[Stored records]
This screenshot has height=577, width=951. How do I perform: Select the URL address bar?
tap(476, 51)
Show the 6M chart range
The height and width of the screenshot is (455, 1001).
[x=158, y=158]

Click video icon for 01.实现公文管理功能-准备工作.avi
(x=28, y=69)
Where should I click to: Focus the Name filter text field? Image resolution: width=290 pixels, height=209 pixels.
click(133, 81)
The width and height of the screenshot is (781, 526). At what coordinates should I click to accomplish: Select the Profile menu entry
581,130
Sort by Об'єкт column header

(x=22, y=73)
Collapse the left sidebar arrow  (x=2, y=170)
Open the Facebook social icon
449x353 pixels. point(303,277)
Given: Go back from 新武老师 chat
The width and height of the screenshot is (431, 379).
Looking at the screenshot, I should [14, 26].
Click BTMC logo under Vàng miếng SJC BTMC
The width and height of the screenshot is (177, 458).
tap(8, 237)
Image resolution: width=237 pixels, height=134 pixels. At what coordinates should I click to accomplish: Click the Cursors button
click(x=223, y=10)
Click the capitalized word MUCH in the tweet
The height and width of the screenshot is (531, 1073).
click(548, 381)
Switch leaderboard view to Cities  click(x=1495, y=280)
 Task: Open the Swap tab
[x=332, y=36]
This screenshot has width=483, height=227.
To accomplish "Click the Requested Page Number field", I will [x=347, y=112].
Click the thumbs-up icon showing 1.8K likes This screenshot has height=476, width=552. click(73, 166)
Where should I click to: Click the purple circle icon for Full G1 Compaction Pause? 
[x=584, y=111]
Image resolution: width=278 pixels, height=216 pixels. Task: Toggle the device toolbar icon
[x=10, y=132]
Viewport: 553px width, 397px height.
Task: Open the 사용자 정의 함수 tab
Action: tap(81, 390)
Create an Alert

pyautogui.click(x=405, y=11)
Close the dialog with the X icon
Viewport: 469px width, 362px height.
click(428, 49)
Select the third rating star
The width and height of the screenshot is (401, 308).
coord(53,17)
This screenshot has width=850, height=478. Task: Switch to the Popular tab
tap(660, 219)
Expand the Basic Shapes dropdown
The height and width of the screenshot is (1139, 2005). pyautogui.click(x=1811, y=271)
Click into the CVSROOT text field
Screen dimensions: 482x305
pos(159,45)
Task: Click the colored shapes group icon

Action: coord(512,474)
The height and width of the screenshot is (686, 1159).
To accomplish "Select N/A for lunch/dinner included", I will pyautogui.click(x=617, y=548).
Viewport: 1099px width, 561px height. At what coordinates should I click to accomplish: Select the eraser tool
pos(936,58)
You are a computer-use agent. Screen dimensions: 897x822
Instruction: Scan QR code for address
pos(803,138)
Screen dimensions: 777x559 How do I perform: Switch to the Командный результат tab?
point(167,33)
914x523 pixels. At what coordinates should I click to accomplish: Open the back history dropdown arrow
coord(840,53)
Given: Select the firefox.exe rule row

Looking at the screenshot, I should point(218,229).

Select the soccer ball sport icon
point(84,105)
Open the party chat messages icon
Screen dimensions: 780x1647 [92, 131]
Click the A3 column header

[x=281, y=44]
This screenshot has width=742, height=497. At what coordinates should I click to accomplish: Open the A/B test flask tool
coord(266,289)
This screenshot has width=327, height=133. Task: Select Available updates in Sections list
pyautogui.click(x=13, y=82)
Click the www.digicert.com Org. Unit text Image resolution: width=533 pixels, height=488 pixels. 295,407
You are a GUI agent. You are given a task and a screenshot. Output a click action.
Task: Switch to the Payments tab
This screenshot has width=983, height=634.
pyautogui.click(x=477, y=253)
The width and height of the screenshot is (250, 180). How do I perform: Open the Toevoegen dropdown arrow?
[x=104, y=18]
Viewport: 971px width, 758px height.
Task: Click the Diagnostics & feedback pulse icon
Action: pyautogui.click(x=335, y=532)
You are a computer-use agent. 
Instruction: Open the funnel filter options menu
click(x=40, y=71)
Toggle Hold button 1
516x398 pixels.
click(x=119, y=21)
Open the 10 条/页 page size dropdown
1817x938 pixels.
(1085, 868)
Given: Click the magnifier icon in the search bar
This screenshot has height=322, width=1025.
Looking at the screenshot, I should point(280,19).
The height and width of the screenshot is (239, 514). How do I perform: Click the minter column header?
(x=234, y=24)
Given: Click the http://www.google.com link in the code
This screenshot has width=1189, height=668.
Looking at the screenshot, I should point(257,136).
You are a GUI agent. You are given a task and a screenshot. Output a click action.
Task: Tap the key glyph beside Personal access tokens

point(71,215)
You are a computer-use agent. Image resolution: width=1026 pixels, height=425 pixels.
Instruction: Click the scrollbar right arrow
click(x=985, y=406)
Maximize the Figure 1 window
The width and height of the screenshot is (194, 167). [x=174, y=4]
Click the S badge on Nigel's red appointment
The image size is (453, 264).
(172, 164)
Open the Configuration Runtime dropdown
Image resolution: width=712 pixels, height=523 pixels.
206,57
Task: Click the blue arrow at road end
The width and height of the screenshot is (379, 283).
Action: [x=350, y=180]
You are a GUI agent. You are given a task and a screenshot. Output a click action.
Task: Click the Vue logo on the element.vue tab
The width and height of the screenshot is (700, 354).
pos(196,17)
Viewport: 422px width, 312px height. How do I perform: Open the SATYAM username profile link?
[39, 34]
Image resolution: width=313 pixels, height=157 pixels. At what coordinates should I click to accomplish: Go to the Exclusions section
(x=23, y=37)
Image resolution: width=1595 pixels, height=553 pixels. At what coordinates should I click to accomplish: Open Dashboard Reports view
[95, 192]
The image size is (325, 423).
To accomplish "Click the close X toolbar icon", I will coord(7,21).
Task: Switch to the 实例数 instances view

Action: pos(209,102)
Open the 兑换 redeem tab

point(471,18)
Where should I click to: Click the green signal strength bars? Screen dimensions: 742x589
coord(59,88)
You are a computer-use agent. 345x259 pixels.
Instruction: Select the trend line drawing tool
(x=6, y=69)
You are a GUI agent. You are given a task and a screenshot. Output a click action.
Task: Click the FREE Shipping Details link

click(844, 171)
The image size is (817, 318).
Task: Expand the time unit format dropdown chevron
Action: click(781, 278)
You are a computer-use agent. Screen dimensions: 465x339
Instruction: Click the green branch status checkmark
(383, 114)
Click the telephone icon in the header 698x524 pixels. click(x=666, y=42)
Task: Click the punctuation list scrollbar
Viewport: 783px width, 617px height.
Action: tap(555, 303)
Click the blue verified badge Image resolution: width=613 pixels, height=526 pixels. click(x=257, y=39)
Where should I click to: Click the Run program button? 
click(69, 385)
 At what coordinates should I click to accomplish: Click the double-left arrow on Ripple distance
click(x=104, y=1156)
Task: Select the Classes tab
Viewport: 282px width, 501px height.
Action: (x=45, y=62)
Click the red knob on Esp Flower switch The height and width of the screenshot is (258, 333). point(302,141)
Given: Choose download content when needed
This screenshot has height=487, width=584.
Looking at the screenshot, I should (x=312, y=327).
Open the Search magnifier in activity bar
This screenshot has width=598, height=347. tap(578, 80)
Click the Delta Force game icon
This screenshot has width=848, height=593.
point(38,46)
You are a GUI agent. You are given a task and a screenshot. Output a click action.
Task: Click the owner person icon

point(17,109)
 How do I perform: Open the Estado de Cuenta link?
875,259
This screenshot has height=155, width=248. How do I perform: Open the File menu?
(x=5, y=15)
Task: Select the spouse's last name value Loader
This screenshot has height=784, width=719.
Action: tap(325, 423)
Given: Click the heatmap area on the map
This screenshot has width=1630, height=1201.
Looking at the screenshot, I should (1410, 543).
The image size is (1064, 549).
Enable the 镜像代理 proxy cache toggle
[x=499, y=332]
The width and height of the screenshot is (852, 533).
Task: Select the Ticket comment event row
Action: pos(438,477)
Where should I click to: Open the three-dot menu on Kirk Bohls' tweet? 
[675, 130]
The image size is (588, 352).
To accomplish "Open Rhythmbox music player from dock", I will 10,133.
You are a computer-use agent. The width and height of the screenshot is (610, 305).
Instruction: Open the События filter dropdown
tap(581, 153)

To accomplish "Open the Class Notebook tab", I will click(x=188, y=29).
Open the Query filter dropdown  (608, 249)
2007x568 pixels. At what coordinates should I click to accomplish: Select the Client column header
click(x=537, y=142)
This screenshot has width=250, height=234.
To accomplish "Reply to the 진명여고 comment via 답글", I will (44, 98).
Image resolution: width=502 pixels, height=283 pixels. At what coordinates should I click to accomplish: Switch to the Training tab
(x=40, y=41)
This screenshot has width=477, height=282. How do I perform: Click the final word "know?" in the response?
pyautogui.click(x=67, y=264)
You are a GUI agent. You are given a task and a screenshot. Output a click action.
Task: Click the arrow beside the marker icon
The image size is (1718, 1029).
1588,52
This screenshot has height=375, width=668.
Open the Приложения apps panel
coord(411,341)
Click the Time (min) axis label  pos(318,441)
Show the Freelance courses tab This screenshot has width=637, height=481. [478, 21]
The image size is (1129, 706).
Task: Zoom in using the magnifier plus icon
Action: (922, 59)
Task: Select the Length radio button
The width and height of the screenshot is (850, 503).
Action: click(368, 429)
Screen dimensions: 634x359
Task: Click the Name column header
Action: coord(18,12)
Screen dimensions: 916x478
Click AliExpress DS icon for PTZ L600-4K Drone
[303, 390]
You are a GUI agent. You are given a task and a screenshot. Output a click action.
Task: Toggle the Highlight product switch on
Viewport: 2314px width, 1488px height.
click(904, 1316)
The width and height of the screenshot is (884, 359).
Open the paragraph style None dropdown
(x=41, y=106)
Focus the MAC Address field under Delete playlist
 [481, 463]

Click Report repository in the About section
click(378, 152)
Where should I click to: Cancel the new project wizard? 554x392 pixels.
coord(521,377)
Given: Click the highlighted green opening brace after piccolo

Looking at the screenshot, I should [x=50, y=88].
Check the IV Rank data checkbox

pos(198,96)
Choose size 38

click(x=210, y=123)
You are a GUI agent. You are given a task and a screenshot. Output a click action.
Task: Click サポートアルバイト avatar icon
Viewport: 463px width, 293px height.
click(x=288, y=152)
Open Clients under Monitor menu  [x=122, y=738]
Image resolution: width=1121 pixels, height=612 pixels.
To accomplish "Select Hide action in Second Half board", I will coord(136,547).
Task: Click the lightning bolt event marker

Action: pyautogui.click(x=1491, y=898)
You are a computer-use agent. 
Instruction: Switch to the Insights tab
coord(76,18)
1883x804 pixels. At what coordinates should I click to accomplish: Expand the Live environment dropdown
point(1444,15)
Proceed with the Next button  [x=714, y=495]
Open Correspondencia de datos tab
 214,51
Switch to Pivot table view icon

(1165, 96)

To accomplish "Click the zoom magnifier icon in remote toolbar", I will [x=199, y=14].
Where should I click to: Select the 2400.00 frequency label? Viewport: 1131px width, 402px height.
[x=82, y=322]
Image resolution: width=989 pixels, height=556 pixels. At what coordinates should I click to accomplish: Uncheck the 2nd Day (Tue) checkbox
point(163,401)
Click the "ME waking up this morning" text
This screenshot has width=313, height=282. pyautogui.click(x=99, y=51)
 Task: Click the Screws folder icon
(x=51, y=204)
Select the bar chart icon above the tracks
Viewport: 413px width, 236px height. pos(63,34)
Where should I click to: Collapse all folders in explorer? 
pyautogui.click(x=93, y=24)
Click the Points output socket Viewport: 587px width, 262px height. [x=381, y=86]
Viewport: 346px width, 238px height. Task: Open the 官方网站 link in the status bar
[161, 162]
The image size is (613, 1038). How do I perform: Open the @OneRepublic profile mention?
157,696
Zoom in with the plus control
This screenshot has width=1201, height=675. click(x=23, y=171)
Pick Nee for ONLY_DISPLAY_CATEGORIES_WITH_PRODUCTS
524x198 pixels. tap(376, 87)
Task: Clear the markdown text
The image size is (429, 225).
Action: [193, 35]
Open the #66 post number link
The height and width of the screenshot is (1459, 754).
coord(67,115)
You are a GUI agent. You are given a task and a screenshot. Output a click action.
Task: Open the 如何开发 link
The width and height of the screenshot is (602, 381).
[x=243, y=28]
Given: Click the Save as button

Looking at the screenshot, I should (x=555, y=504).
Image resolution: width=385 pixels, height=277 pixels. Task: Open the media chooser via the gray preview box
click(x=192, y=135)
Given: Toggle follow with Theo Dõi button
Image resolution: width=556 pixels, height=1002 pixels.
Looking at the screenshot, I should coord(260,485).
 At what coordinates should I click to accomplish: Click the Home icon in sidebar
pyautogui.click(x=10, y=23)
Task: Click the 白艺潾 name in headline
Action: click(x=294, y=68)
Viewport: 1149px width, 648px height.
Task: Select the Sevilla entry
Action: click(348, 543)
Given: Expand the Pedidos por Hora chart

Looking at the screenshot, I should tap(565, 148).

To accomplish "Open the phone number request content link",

→ **TRY IT**: Reproduce verbatim the lines above, from the line with "Open the Приложения apps panel" through the line with "Task: Select the Length radio button".

→ **RESULT**:
Open the Приложения apps panel
coord(411,341)
Click the Time (min) axis label  pos(318,441)
Show the Freelance courses tab This screenshot has width=637, height=481. [478, 21]
The image size is (1129, 706).
Task: Zoom in using the magnifier plus icon
Action: (922, 59)
Task: Select the Length radio button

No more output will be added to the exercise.